Anelato suicidio commerciale o the greatest record ever made in the history of the human eardrum - come lo definisce Lester Bangs nella celebre recensione sulle pagine di Creem – MMM è un’opera beffarda e sovversiva, concepita da un genio incontenibile che sembra spingere nell’iperuranio il concetto di tonalità monocorde messo a punto dal suo compare John Cale ai tempi dei Velvet Underground. Ispirato anche dalle volute lisergiche di La Monte Young e in preda a deliri anfetaminici, Lou non si limita a suonare la chitarra, o meglio a maltrattarla, ma con la furiosa volontà di scardinare il suono dalle sue traiettorie l’abbandona letteralmente contro l’amplificatore in una infuocata disputa di riverberi lancinanti. Il risultato sono quattro tracce, di poco più di un quarto d’ora l’una, inaccessibili, se non inascoltabili, e per questo tanto vicine ad opere avveniristiche e maudites come lo erano state, per esempio, Sacre du Printemps di Stravinsky nel 1913 o 4’ 33’’ di John Cage a inizio anni Cinquanta.
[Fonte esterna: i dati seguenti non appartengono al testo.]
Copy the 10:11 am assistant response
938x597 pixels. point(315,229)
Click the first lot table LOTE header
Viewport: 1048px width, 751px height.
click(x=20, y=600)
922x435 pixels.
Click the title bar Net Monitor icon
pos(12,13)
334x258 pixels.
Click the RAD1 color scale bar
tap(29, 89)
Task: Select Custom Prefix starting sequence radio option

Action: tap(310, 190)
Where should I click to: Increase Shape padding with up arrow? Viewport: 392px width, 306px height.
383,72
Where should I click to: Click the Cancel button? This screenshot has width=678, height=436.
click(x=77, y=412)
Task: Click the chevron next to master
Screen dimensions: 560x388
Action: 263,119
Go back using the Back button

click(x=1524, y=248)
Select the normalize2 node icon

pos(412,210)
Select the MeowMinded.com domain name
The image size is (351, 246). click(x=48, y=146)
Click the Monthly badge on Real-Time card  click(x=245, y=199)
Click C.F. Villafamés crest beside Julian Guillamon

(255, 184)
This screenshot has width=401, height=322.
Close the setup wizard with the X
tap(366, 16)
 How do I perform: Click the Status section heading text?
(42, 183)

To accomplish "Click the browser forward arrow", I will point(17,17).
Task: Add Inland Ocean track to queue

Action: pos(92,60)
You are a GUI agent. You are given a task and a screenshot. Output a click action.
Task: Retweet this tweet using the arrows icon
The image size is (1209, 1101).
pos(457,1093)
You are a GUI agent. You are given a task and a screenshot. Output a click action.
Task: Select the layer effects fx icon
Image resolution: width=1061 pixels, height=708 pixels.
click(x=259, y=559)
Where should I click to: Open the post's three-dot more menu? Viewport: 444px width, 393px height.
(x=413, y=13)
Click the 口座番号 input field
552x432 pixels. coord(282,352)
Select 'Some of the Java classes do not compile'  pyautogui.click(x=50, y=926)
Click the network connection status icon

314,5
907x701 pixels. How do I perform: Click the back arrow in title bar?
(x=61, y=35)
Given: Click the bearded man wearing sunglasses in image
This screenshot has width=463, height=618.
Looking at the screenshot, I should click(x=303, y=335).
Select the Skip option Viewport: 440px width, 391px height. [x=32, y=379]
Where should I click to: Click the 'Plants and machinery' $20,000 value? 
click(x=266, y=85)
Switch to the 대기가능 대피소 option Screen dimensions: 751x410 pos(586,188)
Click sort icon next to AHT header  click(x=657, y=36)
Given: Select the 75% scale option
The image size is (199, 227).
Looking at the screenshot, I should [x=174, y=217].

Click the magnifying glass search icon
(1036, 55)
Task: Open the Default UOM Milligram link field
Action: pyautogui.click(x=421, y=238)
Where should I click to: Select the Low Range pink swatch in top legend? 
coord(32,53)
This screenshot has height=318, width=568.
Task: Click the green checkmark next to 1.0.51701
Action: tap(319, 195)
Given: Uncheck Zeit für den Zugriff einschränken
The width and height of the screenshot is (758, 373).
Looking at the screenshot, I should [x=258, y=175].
Sulle rive del suo magma plumbeo e febbrile sembra di non potersi specchiare in nient’altro che non sia il nichilismo del suo autore, anche se spesso, a dirla tutta, ci si può meravigliare nello scoprirsi a due passi d’aria da inesplicabili chiarori celestiali.
Infatti, non bisognerebbe lasciarsi fuorviare da ciò che viene immediatamente a insediarsi nell’orecchio: l’ascolto deve provare a rompere la superficie apparentemente impenetrabile del wall of sound per intercettare quelle sfumature del suono che sfuggono all’intenzionalità del suono stesso. Si tratta di un dolce frastuono impregnato di distorsioni e sovraincisioni imprendibili che sembrano dissolversi nel momento stesso in cui si crede di averle afferrate. Si direbbero fumose sub-melodie che s’intersecano secondo trame sempre inedite e che dipendono esclusivamente dalla percezione dell’ascoltatore e, naturalmente, dalla maniera in cui si fruisce dell’opera. Ecco, dunque, l’aspetto più rivoluzionario di MMM: l’essere un’opera incompiuta e aperta che restituisce a ogni singolo ascolto un’esperienza sonora unica e irripetibile.

Alla luce dei suoi quarant’anni, che cadono proprio quest’anno, ci si sorprende non poco nel ravvisare un lascito che allora non doveva sembrare solo improbabile, ma chiaramente fuori discussione. Come spocchiosamente rivendicherà Lou, qui si agitano gli embrioni stridenti dell’heavy metal, del grunge e del noise e anche, se vogliamo, quelli più eterei dello shoegaze. Pensate, per esempio, alle deflagrazioni dei Sonic Youth e alla loro singolare maniera di cavare l’anima di una chitarra elettrica con cacciaviti e altre diavolerie, o ai deliquescenti e stratificati muri sonori eretti da Kevin Shields e i suoi Valentine. Seppur MMM fosse stato confinato dallo stesso Bangs - per l’uso invasivo e disturbante dell’elettronica - in un limbo anti-human e anti-emotional, è senza ombra di dubbio, ancora oggi, nella posizione inamovibile e privilegiata di opera seminale.
E d’altronde, non bisognerebbe neanche sottovalutare la portata politica di tale opera. Nella sua salmodica intransigenza, Lou, infatti, non si limita a sgambettare l’endemica assuefazione dominante, ma sembra deciso a strapparle un’insperata promessa di redenzione. Imparare ad amare, come scrisse Nietzsche. E cioè, indirizzare la volontà nel sostenere qualcosa di estraneo e inaudito affinché si possa giungere a quella rivelazione in cui lentamente cade il velo e ciò che era lontano e straniero appare come una nuova e inenarrabile bellezza.